Section 3.Compensation. At a meeting held during the fourth calendar quarter, the Board shall adopt an appropriate resolution establishing compensation of the President-CEO to be effective during the next calendar year. The compensation of corporate officers and the total limits of compensation for all other employees, including legal counsel, shall not exceed the limits set forth in the budget approved by the Board.
ARTICLE VI
Capital Stock
Each member stockholder shall acquire and retain capital stock in the manner and amount prescribed by the Act, the Rules and Regulations and the Capital Plan of the Bank. The manner of issuance, transfer and redemption of capital stock, as well as the payment of dividends, shall be as prescribed by the Act, the Rules and Regulations and the Capital Plan of the Bank.
ARTICLE VII
Indemnification of Directors, Officers and Employees.

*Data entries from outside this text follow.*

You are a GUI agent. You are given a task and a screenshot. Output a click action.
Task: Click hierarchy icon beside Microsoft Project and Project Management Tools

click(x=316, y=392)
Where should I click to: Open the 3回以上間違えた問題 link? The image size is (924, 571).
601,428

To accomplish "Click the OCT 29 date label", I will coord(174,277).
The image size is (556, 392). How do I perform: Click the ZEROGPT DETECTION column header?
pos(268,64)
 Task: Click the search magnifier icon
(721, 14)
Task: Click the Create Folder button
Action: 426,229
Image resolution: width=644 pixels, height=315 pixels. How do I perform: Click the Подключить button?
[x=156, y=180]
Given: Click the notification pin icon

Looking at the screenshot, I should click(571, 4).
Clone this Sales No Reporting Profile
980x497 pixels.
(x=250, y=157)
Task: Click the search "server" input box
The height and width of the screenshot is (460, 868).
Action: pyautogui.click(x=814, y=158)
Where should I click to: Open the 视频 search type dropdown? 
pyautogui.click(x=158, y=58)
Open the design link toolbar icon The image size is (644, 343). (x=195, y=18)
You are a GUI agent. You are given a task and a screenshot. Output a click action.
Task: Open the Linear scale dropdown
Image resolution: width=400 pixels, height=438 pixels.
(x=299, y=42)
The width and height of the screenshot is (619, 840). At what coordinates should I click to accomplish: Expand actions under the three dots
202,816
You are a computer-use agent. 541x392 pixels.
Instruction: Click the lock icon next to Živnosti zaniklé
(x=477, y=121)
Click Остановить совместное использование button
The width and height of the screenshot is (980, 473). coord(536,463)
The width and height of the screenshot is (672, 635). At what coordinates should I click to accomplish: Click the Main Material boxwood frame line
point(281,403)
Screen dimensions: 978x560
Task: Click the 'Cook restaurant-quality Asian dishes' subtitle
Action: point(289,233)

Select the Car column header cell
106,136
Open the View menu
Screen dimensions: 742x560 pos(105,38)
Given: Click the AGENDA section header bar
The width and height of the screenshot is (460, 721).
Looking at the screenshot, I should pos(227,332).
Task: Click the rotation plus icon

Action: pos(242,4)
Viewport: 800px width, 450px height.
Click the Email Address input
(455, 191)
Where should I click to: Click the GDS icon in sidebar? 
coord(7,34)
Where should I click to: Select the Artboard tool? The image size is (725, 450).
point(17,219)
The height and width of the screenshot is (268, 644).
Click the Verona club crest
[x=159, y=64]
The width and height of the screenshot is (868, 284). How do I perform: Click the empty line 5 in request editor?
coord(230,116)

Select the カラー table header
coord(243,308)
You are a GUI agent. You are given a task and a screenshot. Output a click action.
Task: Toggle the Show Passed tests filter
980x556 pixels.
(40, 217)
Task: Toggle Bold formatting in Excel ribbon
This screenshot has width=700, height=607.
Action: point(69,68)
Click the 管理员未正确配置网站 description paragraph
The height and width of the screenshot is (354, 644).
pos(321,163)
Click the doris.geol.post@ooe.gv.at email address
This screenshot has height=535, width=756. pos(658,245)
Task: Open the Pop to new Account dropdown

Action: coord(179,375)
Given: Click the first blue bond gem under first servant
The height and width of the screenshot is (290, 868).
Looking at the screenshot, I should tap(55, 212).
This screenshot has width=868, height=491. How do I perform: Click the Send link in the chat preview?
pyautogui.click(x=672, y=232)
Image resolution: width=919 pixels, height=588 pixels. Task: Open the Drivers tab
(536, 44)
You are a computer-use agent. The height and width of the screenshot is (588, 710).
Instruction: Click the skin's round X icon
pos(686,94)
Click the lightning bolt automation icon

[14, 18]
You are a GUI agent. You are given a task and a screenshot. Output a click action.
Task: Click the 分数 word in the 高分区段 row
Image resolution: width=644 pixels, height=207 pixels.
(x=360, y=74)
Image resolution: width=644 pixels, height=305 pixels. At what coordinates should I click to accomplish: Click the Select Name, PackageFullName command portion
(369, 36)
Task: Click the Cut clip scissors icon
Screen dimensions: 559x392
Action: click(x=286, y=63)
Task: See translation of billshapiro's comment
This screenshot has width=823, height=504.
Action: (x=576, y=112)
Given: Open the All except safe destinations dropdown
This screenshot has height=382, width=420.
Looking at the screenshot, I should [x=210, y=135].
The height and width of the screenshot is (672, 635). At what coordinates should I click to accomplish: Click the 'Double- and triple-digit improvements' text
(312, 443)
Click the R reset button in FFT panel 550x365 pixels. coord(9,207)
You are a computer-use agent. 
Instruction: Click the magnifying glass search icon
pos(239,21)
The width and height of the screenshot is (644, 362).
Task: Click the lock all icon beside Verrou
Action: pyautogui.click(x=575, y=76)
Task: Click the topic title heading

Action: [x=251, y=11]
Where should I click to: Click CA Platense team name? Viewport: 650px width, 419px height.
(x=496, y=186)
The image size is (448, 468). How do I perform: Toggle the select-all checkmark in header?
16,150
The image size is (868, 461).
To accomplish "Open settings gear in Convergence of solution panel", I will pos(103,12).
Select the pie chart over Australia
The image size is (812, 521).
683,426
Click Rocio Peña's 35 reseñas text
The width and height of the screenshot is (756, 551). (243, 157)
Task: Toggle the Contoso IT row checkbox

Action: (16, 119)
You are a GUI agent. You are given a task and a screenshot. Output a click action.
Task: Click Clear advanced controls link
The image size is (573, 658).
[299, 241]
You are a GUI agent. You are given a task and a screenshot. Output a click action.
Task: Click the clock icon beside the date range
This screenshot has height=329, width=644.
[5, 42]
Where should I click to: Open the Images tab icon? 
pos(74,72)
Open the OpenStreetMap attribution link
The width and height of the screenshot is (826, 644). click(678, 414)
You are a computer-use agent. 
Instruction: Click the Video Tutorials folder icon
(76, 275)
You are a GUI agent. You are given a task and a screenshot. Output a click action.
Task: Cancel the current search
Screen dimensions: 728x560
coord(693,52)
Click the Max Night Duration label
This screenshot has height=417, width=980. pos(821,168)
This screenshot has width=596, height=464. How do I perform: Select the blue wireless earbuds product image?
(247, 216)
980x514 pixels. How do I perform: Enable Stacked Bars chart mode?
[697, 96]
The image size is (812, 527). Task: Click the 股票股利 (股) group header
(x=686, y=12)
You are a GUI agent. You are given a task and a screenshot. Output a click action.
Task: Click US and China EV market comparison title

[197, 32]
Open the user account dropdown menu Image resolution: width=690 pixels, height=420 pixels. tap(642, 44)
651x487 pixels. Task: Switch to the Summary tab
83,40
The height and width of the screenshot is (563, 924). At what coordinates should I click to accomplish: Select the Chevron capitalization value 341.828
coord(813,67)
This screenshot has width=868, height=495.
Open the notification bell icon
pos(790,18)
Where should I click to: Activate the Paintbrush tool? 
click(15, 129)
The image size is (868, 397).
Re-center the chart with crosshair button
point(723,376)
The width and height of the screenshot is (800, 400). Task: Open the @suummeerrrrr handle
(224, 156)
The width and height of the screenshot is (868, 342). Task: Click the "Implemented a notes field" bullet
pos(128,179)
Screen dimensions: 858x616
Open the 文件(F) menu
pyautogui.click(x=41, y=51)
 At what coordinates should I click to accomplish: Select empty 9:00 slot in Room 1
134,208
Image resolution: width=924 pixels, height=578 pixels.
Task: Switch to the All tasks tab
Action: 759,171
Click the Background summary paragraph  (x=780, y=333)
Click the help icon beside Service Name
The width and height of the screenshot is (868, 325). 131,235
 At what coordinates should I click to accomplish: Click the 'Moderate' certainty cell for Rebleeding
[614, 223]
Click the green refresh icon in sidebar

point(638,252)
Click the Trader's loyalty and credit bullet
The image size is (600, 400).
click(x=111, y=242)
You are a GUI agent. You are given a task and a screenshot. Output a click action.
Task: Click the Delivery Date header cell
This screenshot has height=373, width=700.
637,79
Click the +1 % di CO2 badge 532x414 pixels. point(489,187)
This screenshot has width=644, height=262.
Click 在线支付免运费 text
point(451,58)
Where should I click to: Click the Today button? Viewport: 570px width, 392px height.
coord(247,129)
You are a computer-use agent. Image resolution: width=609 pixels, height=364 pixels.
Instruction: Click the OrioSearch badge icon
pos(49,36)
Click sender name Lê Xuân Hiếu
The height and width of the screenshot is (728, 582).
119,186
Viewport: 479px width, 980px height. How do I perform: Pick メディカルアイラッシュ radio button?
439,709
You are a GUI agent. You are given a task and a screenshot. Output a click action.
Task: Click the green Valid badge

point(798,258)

Section 1. Definitions. For purposes of this Article VII, the following terms shall have the following meanings:
(a) “Liabilities” and “Expenses” shall mean monetary obligations incurred by or on behalf of a director, officer or employee in connection with the investigation, defense or appeal of a Proceeding or in satisfying a claim thereunder and shall include, but shall not be limited to, attorneys’ fees, paralegal fees, court costs, filing fees, fees, losses and costs incurred in arbitration, mediation, or other form of alternative dispute resolution, costs of investigations, experts (including without limitation, accounting, criminal and forensic experts) and disbursements, amounts of judgments, fines or penalties, excise taxes assessed with respect to an employee benefit plan, and amounts paid in settlement by or on behalf of a director, officer or employee.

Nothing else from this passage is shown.